For investors, a fuller pipeline offers more ways to diversify but demands disciplined valuation, particularly around sector and macroeconomic risk, alongside a continued insistence on strong governance and timely post-listing disclosure. The pension funds that anchored these deals have set a high bar for engagement, and the firm argues that standard should hold.

For regulators and policymakers, sustaining the run will mean listing incentives such as concessionary tax treatment and capital gains relief, a fresh look at local-participation rules that keep mining and other sectors off the exchange, and, the firm urges, passage of the Securities Industry Bill to modernise the public-offer framework. Strengthening the Ghana Alternative Market as a pipeline for smaller issuers, modernising clearing and settlement, and deepening coordination among the SEC, GSE, Bank of Ghana and the National Pensions Regulatory Authority round out the agenda.

The window is open

The backdrop is supportive.

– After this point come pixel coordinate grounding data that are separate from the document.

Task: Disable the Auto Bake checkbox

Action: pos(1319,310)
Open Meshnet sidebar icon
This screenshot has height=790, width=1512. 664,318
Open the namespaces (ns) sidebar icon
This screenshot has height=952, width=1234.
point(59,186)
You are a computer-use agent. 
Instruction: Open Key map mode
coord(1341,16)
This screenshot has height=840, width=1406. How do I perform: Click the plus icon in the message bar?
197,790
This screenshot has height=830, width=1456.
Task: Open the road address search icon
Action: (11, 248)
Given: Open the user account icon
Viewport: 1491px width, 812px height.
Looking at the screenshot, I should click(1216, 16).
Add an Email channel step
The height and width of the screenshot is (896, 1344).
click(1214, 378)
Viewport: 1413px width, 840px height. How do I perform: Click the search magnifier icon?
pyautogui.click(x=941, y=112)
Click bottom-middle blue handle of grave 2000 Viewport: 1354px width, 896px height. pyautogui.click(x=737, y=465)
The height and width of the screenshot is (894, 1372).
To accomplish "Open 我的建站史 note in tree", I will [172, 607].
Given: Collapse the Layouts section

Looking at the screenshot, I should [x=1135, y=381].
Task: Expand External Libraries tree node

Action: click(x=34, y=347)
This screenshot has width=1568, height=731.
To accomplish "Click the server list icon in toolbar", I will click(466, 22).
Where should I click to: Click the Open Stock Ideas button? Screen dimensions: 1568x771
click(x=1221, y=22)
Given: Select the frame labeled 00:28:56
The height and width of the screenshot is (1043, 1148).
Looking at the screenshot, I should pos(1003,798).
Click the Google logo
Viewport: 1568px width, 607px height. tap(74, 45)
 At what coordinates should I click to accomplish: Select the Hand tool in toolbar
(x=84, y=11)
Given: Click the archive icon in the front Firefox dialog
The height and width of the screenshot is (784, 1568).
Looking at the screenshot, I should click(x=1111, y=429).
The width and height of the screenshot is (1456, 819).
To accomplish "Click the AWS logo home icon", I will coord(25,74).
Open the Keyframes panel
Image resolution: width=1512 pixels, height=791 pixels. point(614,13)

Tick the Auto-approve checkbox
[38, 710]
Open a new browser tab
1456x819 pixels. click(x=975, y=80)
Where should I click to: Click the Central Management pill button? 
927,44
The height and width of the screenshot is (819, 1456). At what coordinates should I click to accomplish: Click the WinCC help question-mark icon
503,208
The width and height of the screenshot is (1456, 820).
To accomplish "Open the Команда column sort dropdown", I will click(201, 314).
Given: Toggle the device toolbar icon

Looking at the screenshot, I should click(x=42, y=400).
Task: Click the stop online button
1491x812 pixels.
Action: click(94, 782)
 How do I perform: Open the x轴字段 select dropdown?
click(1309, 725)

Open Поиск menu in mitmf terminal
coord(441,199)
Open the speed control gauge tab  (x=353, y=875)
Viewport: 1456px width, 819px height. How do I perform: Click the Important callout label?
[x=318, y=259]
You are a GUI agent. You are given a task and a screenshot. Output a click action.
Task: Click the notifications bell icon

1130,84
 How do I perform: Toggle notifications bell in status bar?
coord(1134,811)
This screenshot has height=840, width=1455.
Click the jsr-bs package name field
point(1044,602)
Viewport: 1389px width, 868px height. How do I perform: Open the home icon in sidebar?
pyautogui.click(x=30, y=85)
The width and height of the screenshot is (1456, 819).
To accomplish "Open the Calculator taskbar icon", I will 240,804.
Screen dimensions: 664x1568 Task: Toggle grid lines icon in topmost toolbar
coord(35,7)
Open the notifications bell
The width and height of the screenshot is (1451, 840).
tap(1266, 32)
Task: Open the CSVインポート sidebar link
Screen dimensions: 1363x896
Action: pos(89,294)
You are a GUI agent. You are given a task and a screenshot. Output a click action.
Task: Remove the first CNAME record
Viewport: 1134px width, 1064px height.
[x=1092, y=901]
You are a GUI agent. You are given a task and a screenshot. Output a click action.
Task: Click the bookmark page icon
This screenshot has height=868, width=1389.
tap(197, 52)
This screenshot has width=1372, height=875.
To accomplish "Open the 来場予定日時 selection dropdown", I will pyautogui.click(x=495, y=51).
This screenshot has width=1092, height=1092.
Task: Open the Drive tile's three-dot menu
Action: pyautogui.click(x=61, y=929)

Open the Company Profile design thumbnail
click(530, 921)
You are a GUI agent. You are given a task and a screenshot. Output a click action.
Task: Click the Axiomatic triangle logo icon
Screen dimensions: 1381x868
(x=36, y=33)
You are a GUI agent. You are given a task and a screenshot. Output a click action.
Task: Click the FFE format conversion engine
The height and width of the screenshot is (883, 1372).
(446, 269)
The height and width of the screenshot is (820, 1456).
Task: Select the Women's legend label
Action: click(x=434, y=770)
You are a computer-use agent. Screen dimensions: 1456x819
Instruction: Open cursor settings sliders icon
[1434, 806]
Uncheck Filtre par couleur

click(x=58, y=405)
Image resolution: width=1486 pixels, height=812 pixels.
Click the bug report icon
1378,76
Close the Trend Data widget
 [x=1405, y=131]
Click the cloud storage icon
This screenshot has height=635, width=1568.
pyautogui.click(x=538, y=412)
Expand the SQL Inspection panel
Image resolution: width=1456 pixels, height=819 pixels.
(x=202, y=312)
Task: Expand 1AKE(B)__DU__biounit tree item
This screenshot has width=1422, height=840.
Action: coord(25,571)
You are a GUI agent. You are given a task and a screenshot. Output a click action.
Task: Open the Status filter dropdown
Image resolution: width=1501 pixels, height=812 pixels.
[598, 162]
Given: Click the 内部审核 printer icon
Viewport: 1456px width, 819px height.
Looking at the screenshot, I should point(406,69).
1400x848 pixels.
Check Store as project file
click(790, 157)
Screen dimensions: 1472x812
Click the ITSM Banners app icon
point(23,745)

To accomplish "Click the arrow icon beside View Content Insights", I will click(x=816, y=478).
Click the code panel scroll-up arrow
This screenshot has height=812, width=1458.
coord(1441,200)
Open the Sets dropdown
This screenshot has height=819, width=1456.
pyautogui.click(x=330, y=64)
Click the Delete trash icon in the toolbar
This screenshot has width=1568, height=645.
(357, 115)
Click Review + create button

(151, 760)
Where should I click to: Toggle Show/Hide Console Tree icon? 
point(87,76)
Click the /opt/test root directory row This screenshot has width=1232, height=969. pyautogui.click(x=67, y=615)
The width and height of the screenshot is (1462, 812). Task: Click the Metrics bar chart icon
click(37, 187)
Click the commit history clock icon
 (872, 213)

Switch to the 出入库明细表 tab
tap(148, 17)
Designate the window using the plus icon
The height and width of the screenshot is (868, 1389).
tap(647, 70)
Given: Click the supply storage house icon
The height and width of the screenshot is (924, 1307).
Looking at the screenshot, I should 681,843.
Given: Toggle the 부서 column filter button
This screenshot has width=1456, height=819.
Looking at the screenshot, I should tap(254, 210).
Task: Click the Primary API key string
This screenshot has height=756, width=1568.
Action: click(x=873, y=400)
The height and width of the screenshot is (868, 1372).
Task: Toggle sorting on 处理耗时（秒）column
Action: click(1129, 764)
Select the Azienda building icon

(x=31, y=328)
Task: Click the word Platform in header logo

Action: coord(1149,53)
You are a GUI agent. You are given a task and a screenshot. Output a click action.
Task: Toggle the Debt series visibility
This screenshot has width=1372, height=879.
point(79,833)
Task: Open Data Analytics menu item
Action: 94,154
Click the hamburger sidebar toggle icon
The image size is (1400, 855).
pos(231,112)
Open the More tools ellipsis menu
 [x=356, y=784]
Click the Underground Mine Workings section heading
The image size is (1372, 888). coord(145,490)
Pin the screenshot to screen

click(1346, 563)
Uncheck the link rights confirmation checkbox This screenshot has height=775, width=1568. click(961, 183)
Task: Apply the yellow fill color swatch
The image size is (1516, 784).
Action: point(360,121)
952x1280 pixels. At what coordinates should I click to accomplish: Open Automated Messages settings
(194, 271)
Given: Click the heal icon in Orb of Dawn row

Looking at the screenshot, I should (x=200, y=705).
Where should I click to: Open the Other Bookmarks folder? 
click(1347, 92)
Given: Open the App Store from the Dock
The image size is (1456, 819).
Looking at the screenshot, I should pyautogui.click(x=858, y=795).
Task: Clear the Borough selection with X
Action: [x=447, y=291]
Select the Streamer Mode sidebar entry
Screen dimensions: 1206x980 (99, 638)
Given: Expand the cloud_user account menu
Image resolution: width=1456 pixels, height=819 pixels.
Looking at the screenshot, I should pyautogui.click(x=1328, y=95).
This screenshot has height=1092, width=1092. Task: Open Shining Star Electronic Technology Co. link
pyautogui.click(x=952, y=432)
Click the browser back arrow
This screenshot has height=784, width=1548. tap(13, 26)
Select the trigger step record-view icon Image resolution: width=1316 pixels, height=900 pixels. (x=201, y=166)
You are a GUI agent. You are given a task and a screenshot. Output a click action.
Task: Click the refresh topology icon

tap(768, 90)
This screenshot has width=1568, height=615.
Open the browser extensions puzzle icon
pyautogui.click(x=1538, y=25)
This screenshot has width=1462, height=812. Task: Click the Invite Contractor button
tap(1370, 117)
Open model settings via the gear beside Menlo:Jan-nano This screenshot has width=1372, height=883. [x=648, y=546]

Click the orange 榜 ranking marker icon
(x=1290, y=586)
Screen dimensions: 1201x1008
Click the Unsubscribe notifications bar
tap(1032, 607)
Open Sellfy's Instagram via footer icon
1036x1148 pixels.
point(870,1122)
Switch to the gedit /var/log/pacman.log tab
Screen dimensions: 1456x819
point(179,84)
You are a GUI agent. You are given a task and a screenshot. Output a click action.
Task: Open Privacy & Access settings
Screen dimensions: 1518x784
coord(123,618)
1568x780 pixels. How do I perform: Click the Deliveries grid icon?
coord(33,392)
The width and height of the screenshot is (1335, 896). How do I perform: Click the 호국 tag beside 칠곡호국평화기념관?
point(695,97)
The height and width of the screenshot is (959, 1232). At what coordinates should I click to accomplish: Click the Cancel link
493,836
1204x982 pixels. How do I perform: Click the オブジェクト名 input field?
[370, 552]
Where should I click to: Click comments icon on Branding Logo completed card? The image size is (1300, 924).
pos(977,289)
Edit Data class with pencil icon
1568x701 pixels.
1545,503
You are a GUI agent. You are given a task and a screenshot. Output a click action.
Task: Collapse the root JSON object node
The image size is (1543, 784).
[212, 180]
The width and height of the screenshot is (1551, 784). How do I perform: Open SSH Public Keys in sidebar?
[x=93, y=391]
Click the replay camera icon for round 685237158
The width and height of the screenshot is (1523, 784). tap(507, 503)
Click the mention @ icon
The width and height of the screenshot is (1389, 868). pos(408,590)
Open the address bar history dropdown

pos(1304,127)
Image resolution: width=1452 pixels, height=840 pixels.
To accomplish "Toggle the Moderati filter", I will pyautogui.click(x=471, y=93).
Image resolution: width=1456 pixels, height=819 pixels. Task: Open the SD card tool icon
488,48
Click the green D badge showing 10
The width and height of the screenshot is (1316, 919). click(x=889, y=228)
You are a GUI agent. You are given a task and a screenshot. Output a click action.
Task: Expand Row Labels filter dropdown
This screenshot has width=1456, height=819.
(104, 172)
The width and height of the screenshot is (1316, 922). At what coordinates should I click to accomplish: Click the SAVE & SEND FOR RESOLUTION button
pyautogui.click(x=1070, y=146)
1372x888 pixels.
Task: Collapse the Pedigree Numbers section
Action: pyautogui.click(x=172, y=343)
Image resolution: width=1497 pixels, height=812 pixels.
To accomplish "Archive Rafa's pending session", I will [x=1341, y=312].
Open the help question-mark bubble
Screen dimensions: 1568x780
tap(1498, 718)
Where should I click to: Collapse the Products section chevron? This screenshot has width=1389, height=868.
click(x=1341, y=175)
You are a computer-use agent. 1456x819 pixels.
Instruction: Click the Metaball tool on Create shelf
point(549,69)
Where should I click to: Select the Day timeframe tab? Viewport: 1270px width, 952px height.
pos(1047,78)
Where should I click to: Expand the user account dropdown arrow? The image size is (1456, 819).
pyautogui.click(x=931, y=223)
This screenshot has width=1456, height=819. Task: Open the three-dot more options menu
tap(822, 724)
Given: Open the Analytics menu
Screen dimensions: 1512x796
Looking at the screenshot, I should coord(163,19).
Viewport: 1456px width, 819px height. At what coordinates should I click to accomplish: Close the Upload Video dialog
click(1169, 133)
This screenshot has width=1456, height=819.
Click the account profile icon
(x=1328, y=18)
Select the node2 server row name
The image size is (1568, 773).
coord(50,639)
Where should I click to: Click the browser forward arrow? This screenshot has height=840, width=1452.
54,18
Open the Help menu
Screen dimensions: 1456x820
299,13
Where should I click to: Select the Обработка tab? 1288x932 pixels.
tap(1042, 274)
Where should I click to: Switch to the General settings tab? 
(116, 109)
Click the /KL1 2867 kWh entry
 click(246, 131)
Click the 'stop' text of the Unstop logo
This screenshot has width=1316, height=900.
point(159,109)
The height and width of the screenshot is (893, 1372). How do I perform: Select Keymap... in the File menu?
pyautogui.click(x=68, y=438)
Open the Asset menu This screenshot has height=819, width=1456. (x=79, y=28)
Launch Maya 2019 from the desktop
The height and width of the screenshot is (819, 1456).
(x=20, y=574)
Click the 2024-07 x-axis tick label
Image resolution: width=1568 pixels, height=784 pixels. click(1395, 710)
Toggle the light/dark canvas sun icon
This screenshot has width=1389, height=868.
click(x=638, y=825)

Inflation is easing, the cedi has found relative stability, the IMF-supported programme has concluded and sovereign credit ratings are on an improving path. Over the next two to three years, privatisations and divestitures under the State Interests and Governance Authority's programme, follow-on offerings from listed companies, possible cross-listings and debut issuers from new sectors could deepen the market further. The issuers best placed are those with strong brand recognition, established governance and appeal to pension money, a profile that cuts across consumer goods, financial services and technology-enabled businesses, though local-participation requirements may keep certain industries on the sidelines unless policy shifts.

The firm's parting note is a caution drawn from experience. It has advised on enough shelved transactions to know how quickly a window can close. The companies that start preparing today, it says, will be the ones ready when the next opportunity arrives. The market is open. The question is who will be ready.